They have the tools, just not the will…

As the number of government records stolen increases, we continue asking why so much data was stolen over the past year without detection.  The answer seems to lie in an article by Michael Cooney.  It seems the U.S. government has a detection tool called EINSTEIN, but it is only partially implemented across scattered government networks.

One of the weaknesses in the EINSTEIN implementation is the lack of any behavior analysis.  For the most part, the government is only using signature-based detection.  This is a huge controls vulnerability.

What will it take for our bureaucratic quagmire of a government to implement the right controls.  Yes, all organizations are viable targets for attack.  However, detecting the attacks (e.g., anomalous network/system behavior, unexpected movement of data, etc.) is paramount to a good defense.  Looks like much of the U.S. government either doesn’t get it or doesn’t care.

Another Encryption Perspective

Hacking Team solutions aren’t the only ways government has to access encrypted information.  Most large government agencies have their own tools that perform the same tasks: capturing encrypted data when it’s not encrypted.  All data must be decrypted to be used or processes.  That is when it is most vulnerable.  So why the debate?  Ii discuss this in a Toolbox.com blog entry posted today.

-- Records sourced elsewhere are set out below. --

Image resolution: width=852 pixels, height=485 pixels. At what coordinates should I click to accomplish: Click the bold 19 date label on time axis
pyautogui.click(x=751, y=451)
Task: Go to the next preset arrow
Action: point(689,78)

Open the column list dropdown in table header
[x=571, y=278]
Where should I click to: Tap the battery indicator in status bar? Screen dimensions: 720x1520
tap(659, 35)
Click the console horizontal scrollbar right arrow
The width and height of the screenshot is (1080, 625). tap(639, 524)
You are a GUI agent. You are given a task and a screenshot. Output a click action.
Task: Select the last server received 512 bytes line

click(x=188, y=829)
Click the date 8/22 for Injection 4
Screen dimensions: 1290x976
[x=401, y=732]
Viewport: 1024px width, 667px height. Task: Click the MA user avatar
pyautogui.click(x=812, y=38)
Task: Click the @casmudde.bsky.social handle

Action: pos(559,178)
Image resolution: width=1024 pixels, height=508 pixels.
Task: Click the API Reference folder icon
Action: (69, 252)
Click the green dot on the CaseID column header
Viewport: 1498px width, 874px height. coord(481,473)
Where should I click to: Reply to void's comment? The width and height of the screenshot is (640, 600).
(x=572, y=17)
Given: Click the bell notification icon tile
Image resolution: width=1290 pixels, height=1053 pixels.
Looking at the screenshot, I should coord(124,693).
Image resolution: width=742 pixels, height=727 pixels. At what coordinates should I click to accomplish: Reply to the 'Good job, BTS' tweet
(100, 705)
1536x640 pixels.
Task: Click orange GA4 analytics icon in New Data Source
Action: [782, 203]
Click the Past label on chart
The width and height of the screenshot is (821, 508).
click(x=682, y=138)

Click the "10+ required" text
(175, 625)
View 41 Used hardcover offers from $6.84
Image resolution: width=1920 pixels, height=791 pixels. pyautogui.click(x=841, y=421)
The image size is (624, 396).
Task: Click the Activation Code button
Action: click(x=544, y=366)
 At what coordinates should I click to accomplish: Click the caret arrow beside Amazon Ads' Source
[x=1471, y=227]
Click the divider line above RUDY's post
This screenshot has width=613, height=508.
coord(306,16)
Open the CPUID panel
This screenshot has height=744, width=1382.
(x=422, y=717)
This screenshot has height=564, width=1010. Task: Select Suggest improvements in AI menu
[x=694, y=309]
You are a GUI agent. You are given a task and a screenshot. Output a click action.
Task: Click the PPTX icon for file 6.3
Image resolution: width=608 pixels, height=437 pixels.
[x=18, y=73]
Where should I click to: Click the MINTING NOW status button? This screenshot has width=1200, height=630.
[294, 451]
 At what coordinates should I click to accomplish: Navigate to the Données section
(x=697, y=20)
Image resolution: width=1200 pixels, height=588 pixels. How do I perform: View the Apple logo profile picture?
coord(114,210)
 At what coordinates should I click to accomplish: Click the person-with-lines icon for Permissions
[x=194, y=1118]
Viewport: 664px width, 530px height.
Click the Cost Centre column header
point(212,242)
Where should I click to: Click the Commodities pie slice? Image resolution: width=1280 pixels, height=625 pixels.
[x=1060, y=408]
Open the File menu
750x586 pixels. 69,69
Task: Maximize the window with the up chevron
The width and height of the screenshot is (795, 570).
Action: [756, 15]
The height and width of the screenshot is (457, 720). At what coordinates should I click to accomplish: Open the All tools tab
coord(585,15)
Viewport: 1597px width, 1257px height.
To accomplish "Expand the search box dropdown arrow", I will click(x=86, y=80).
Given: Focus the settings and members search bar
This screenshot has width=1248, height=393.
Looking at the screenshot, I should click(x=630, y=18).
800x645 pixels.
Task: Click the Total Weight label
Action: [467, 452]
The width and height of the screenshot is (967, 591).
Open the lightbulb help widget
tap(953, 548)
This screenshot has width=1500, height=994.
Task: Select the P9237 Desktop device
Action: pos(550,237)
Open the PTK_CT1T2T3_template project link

CryptoWall continues to spread

CryptoWall, an instance of ransomware, is a growing threat.  Attackers use it to hold an organization’s resources hostage until they get something of value.  This costs Americans millions… and it’s getting worse (FBI, 2015).

Ransomware, like CryptoWall and Cryptolocker, encrypts media on the infected machine and all media attached to the machine.  It then demands hundreds or thousands of dollars before the attackers agree to decrypt the hostage data.

Defense against this attack method is getting harder, as attackers find new ways to deploy CryptoWall and Cryptolocker.  Advanced attack techniques often leverage human vulnerabilities to bypass security controls.

The FBI provides a long list of defensive measures.  However, businesses should begin by implementing a short list of controls that protect against all types of advanced malware, not just ransomware:  Web filtering, spam filtering, email malware filtering, and (likely most important) deny users local administrator access.  This is in addition to best practices that should already be in place, including network segmentation with an application server abstraction layer (end-user device-to-application servers-to-database servers) to help isolate critical data from infected end-user devices.

YAWN!!!!

Another article from AP today about the U.S. vulnerability to cyber attacks.  No longer news, this kind of information is simply depressing.  Mike Rogers, a member of the House of Representatives, believes that 95% “of private sector networks are vulnerable and most have already been hit.”  Maybe, but nowhere does the article offer actual statistics or source research.  Further, no mention is made of the porous security protecting government agencies.  Figures…

Rogers contends that all the government has to do is share classified threat information and all will be well.  What is he smoking?  Everyone already knows what is needed to protect our national infrastructure.  This looks like a good copout by Republicans: protecting business by doing something useless while convincing the gullible they are doing something worthwhile.  Compromising national security isn’t necessary; all we have to do is start forcing the slackers to meet minimal security requirements.  The Feds should start with their own minimal security guidelines included in FIPS PUB 200.

In my opinion, this grandstanding by legislators needing another law passed to prove their value (God knows something has to) is not helpful.  What is helpful is applying meaningful efforts to identify weaknesses–can anyone say public utilities–and apply the necessary pressure to remove them.  This must happen without whining about cost to affected businesses and industries.  My MBA helps be understand the business side, but my common sense and sense of insecurity drive me to scream, “ENOUGH!!”

Controls: The absolute minimum

Lulled into false security by years of being told anti-malware is the best way to protect networks and devices, many network administrators  leave their networks wide open.  Using only anti-malware software a firewall, and an IPS leaves gaping holes in the security controls framework.  Attackers with limited experience can locate and exploit attack vectors with little regard for these venerable controls.  While firewalls and IPS devices help, they were never intended to provide a complete prevention/detection/response solution.

SANS provides an up-to-date list of 20 critical security controls (now at version 4.0).  The downloadable documentation provides guidance on in depth, layered integration of controls necessary to fill gaps left by traditional approaches to minimal security.